The first thing I’ll note is that the rewritten opening sequence doesn’t work for me. I have no problem with starting a novel in the middle of a dramatic episode, and filling in exposition and backstory in later scenes. The opening in this draft crams together two disparate elements: climbing a mountain and lecturing a pair of novices. Either one might serve on its own, but together they don’t quite mesh. There’s too much going on at once.

One solution would be to pick one of the two—the climb or the lecture—and make that the opening, but the story proper begins with the preparation for battle. The rule here, or guideline if you will, is to begin as close to the ending as you can while still getting the important parts of the story in. The stake-setting scene does that. The climbing scene seems less organic in its construction: it reads as an attempt to juice up the exposition by making it happen while the characters are Conscientiously Doing Stuff. The scaffolding is a little too clearly visible, whereas the stake-setting serves a clear purpose. It moves the story forward.

Structurally I think the original opening is more economical, more relevant, and also more vivid. The necessary backstory can be worked in later. What matters now is getting to the point of this introductory sequence: the monks and the race war, and the setup for the rest of the novel.

A crucial part of getting to the point is the prose itself, the way the story is written. I usually advise not worrying about that while the story is in draft. Get the big stuff working first—plotting, characters, setting, worldbuilding—and then focus on the word-by-word.

When that time comes, I suggest a concerted campaign of pruning and tightening of the prose, paying careful attention to the meanings of words and phrases. Sometimes I’m not sure what a line means: The art of manipulating body to will. What is this trying to say? And here: saliva feeling acrid in her mouth. Acrid is a taste rather than a sensation. What other, more precisely calibrated word would be appropriate here?

Watch for mixed metaphors, too, and figurative language that goes a bit (or more than a bit) overboard. This, for example: The shameful prayer rattled in her mind, a drum she could not silence. The image catches the reader up short, because while a drum can rattle, it’s more likely to be a thud or a roar or a hammer.
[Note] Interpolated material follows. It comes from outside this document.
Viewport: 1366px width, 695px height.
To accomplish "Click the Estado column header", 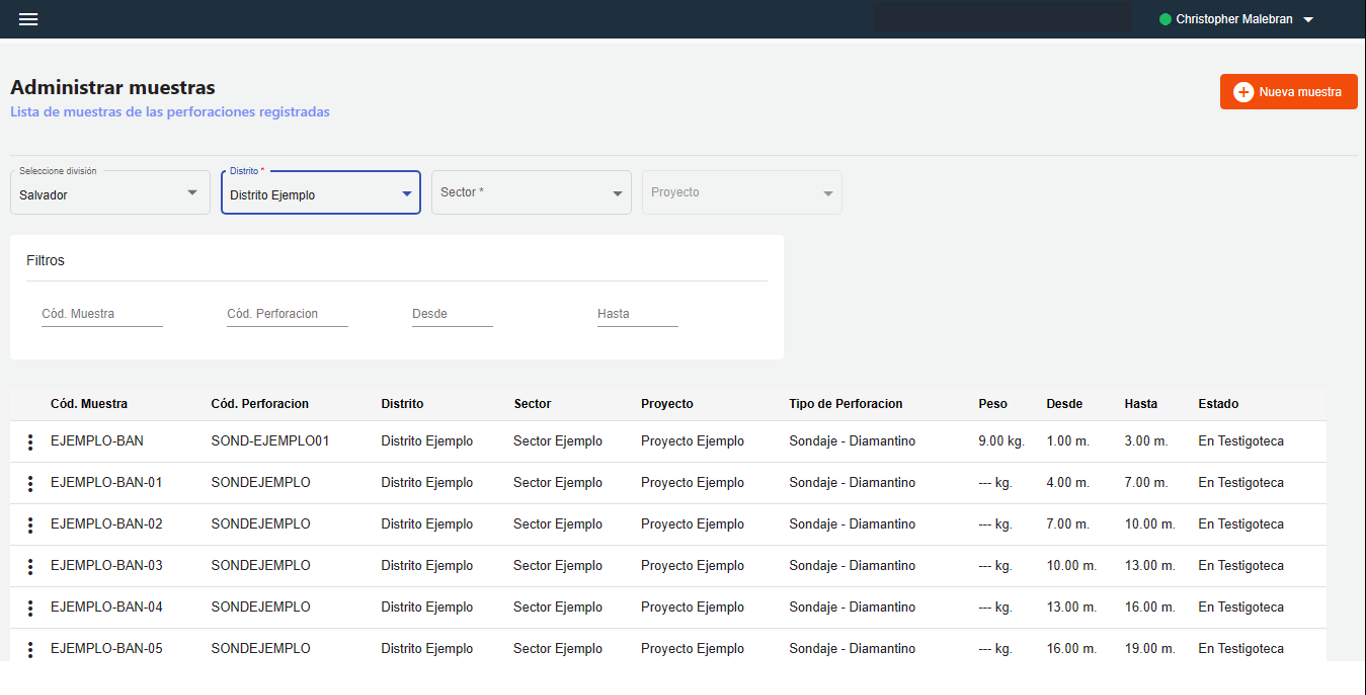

When the reader stops like that, the story stops, and the reader’s engagement with it is interrupted. She loses the thread of the narrative.

Really effective figurative language keeps the reader inside the story, even if she may pause to admire the author’s cleverness with words. It’s better I think to dispense with the imagery rather than lose the reader’s attention. The experience should be as seamless as possible.

There are other ways as well to smooth out the prose, to make the story move more efficiently while keeping the sense of high style and cosmic stakes. I would suggest reducing or eliminating the italicized thought-balloons, the ongoing internal monologue. For the most part these interpolations explain what’s already explained by words or actions. Are any of them really necessary to move the story forward? Do they add anything significant to the character’s development?

The same applies on a larger scale to the frequent repetitions, the over-and-overing of descriptions and actions and reactions. Sometimes these repetitive phrases serve a rhetorical purpose, in a prayer or a rousing speech. But as with all rhetorical flourishes, a little goes a long way.

Frequent repetitions clog the pipes of the story. Once or twice may be vivid and memorable, but if the same devices appear over and over, they cancel each other out. My suggestion would be to eliminate all repetitions, even those in prayers and speeches–right down to the phrasing: breath catching in throat, heart pounding in chest; just let the breath catch, the heart pound. Then try restoring just one or two of the greater flourishes, the incantations or the speeches, where they’re most strong and effective. See if the story comes through more clearly, and the characters’ actions and motivations are clearer as well, now the stylistic undergrowth has been pruned away.